Created attachment 577673 [details]
strace of hanging process
Description of problem:
This has just started to happen recently. FUSE mounts simply
hang in Fedora 17.
Version-Release number of selected component (if applicable):
 see bug 784823 -- I also tried fuse 2.8.6 and it hangs
in the same way
Steps to Reproduce:
1. mount any fuse filesystem
2. it hangs
The hang occurs in fusermount, here:
22376 mount("/dev/fuse", ".", "fuse", MS_NOSUID|MS_NODEV, "fd=4,rootmode=40000,\
user_id=1000,group_id=1000" <unfinished ...>
After killing fusermount, the module link count of the module
is > 1, even though there are no fuse mounts and nothing else
uses the module:
$ sudo lsmod | grep fuse
fuse 77772 3
(It increases by 3 every time I kill a hanging mount)

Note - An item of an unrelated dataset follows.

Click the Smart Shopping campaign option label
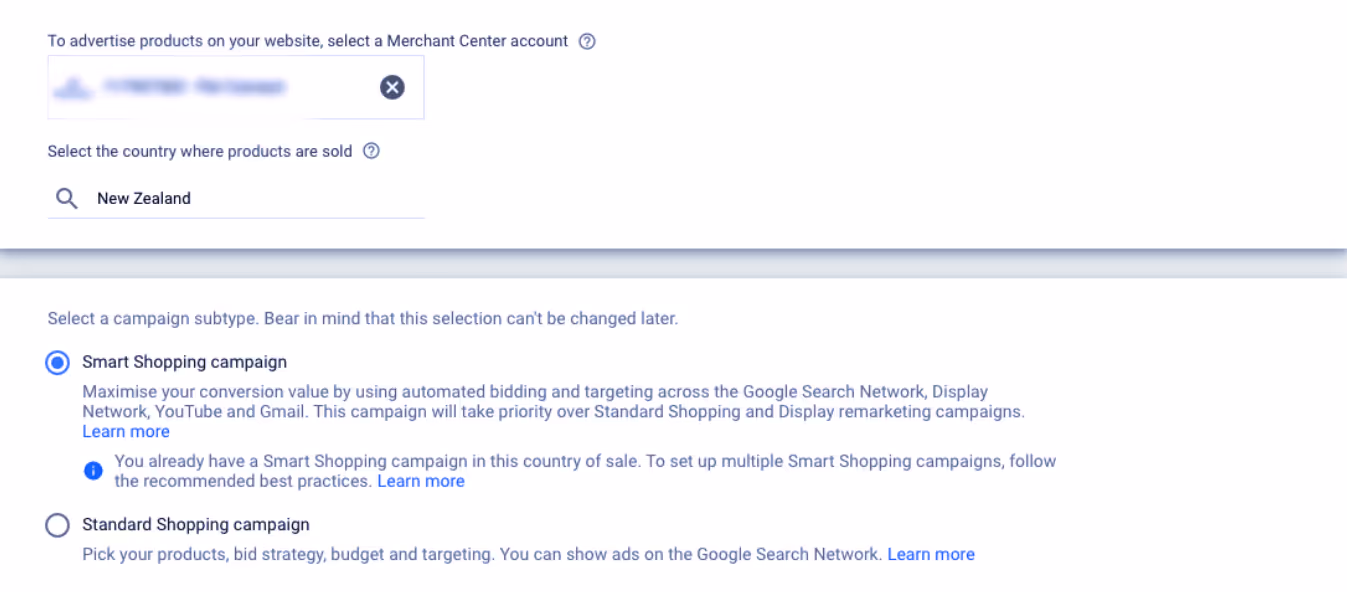click(x=184, y=362)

'sync' command hangs in D state, arrgghh!
I have attached a full 'strace' showing the hanging process.
SELinux is permissive.
No output in dmesg, except:
[ 119.265866] fuse init (API version 7.18)
[ 119.504612] SELinux: (dev fusectl, type fusectl) has no xattr support
I also tried 2.9.0-pre0 (ie. upstream git) of the userspace
library, but same thing.
Also tried latest f17 kernel (kernel-3.3.2-1.fc17), same thing.
Same problem with 3.3.1-3.fc17.x86_64.
OK, *disabling* selinux fixes it.
Note, just setting selinux to permissive doesn't fix it.
I suspect that what's happening is this is a reappearance
of bug 493565. That bug has an extremely long history, but
if you read through the comments starting here:
then you'll see it's some sort of problem with auditd
trying to access the mount point during the mount process,
and causing a deadlock.
Is bug 812588 related this this?
git clone git://fuse.git.sourceforge.net/gitroot/fuse/fuse
The final command hangs if selinux is enabled OR permissive.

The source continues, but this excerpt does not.